The water pollution risk comes from lead derived from fuels, old water pipes, and paint, causing one of the most pernicious water-quality problems faced by India. Concentrations of lead above the safety limits have been reported in many of the country’s river-water-quality monitoring stations.
Thanks to Dinesh Mohan, a scientist at Nehru University in Delhi, both of the problems may soon be solved in a simple and elegant way by a simultaneous solution, namely using the needles to clean up the water.
The idea is that you could potentially use the pine needles to create biochar – a more fancy name for charcoal – which is made from wood and has been known for some time to be really good at pulling pollutants like lead out of water. And once a filter is saturated with the small particles, you can get the charcoal out of the polluted water and use other chemicals to draw the toxins out of the charcoal and then use the charcoal filter again.
Dr. Mohan already knew, from previous work, that pine-wood biochar is an effective agent for stripping lead from water.
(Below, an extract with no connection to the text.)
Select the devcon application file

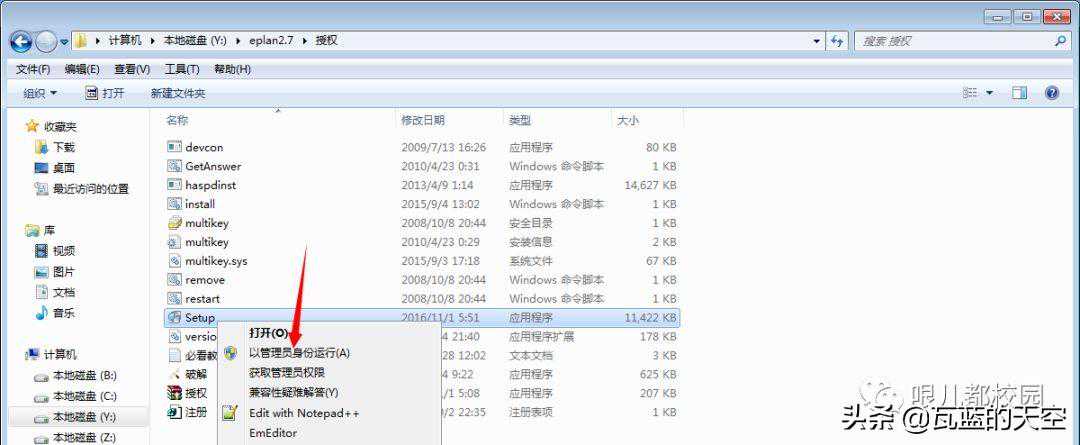[x=204, y=147]
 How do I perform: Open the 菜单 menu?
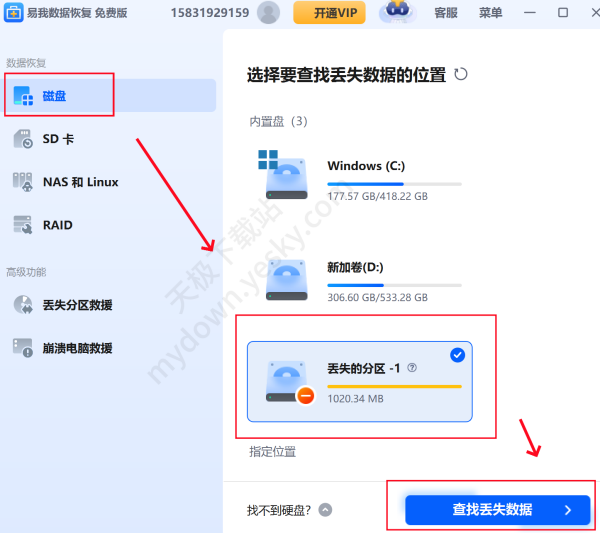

But pine wood is a valuable commodity, so he wondered if he could pull off a similar trick using another pine needles, a forest product that currently has no value and is sitting at the floor of forests and is a fire hazard.
To test the idea, Dr. Mohan and his colleagues went foraging for needles to the forest, collected a whole bunch of them, and brought them back to the laboratory. The tricky thing is that in order to create charcoal out of the needles they need not be burnt but heated up to a certain temperature instead. After heating different batches at various temperatures, the researchers found that the material charred at 550°C extracted lead most efficiently.
Whether these laboratory observations can be turned into a practical process is still something yet to be determined, but if it works, the solution would eventually kill two birds with one stone – collecting a flammable material and therefore helping to suppress fires, while simultaneously reducing lead pollution that’s going into people’s homes.